L’albero ha messo in gioco anche le sue autodifese: "La corteccia ha continuato a essere ben aderente al tronco e questo ha procurato solo benefici, come la vitalità che il Patriarca ha dimostrato. Noi abbiamo cercato di trattarlo meglio possibile. Ricordo l’emozione quando il venerdì santo ci siamo accorti che l’oleastro stava rispondendo alle cure come speravamo. E la mente è tornata a quella sera del 24 luglio dello scorso anno e allo spettacolo terribile davanti al quale mi ero trovato. Ora i polloni hanno ritrovato energia, i germogli crescono: anche se il Patriarca non dovesse tornare completamente quello ammirato per millenni è comunque un successo". Successo dovuto anche alla Banca del Germoplasma, voluta da Bacchetta all’Orto botanico di Cagliari: "Abbiamo raccolto nel passato i semi di questo olivo millenario e continuiamo a coltivarli; anch’essi ci sono serviti per aiutarlo a germinare di nuovo e a combattere temperature interne che sono state anche superiori ai 90 gradi dopo il disastro e che ci avevano fatto temere che il Patriarca non vivesse più".

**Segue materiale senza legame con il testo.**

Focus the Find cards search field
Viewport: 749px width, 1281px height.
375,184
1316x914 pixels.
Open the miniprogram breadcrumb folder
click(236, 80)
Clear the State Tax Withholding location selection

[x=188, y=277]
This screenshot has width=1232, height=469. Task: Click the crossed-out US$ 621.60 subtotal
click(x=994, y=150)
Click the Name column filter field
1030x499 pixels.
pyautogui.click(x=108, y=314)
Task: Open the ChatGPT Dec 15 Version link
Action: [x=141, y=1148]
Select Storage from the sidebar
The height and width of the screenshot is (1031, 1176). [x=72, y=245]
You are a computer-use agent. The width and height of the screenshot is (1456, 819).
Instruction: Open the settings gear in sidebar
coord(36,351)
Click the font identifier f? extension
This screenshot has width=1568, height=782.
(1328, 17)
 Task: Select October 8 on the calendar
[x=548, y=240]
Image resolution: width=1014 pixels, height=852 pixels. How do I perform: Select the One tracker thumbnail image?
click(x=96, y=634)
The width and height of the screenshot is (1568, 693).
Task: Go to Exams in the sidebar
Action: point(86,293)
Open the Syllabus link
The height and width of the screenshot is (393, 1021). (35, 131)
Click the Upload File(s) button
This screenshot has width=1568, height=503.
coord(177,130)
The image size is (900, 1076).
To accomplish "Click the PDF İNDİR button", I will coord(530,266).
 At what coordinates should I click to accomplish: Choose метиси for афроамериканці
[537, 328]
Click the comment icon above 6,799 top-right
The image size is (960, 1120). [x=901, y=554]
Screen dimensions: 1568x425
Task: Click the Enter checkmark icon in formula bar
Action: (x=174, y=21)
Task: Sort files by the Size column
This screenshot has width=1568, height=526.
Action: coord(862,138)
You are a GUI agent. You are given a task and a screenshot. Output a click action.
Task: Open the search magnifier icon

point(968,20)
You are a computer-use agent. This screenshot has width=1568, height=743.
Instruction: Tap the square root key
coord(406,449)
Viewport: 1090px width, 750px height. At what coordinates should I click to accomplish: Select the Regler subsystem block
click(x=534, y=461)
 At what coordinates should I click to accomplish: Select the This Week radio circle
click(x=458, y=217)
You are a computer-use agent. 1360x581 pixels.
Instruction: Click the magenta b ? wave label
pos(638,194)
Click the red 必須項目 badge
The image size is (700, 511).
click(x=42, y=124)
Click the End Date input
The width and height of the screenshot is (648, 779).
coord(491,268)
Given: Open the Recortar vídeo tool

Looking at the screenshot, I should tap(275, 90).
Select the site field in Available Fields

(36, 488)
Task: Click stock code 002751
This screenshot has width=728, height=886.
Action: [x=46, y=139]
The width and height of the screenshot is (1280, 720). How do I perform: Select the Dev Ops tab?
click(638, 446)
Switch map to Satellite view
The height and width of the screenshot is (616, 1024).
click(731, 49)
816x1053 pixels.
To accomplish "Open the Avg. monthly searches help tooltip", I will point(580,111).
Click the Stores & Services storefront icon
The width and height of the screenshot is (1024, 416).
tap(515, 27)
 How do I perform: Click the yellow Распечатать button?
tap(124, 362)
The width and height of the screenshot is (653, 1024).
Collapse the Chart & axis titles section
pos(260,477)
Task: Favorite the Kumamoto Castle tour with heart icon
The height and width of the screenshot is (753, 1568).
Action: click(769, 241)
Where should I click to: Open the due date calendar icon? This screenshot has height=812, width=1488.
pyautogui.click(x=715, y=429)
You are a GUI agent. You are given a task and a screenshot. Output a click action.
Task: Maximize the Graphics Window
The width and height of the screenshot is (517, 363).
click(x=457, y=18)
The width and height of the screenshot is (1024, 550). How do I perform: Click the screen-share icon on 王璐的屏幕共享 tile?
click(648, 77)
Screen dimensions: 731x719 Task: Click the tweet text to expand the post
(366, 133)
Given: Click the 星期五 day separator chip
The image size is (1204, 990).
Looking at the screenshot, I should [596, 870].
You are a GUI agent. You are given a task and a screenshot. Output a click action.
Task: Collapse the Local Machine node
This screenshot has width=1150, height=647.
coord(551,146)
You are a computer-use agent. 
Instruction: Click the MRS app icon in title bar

Ora il problema è risolvere la crisi dell’economia locale, con gli oliveti andati distrutti e tutto l’indotto fermo. "Aspettiamo ancora i finanziamenti – dice il sindaco Loche –, per tornare ai livelli di prima dell’incendio potrebbero servire anche otto-dieci anni". Il Patriarca veglierà con le sue fronde risorte.